___ EXCERPT TO READ

BERLIN (Reuters) – The gritty reality Berlin’s film
festival prides itself on bringing to the screen blends with
Hollywood glamour on Friday when Oscar nominee George Clooney
takes his political thriller “Syriana” to Europe.

Already released to favorable reviews in the United States,
the story of a world-weary CIA agent caught up in a web of
intrigue and corruption in the global oil business promises to
be the highlight of the second day of the annual Berlinale.

The 44-year-old heartthrob is expected to be on the red
carpet at an evening screening, giving him yet more exposure in
the runup to the Oscars on March 5.

Clooney has been nominated for three Academy awards,
including best supporting actor in Syriana and best screenplay
and director for “Good Night, and Good Luck,” the
black-and-white McCarthy-era drama.

Both films have helped the American win a reputation as a
champion of anti-establishment cinema and earned him titles
like “The most dangerous man in Hollywood” on magazine covers.

______

§ **DIRECTIONS**
1 – From the Clooney article, transcribe the passage that begins at the words "BERLIN (Reuters) –" and stops after the words "on March 5.".
2 – List every Academy award category in which the Clooney article says Clooney has been nominated, and give the film for each one.
3 – Answer these questions using the Clooney article:
(a) How old is Clooney?
(b) On what date are the Oscars held?
(c) Which day of the Berlinale is "Syriana" expected to be the highlight of?

___ RECORDED INFORMATION

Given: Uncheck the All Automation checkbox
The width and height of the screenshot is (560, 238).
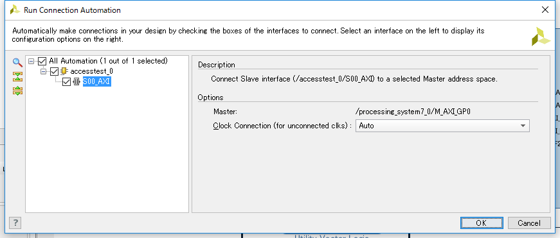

______

§ **TASK ANSWERS**
1 –
BERLIN (Reuters) – The gritty reality Berlin’s film
festival prides itself on bringing to the screen blends with
Hollywood glamour on Friday when Oscar nominee George Clooney
takes his political thriller “Syriana” to Europe.

Already released to favorable reviews in the United States,
the story of a world-weary CIA agent caught up in a web of
intrigue and corruption in the global oil business promises to
be the highlight of the second day of the annual Berlinale.

The 44-year-old heartthrob is expected to be on the red
carpet at an evening screening, giving him yet more exposure in
the runup to the Oscars on March 5.

2 –
- Best supporting actor: "Syriana"
- Best screenplay: "Good Night, and Good Luck"
- Best director: "Good Night, and Good Luck"

3 –
(a) 44
(b) March 5
(c) The second day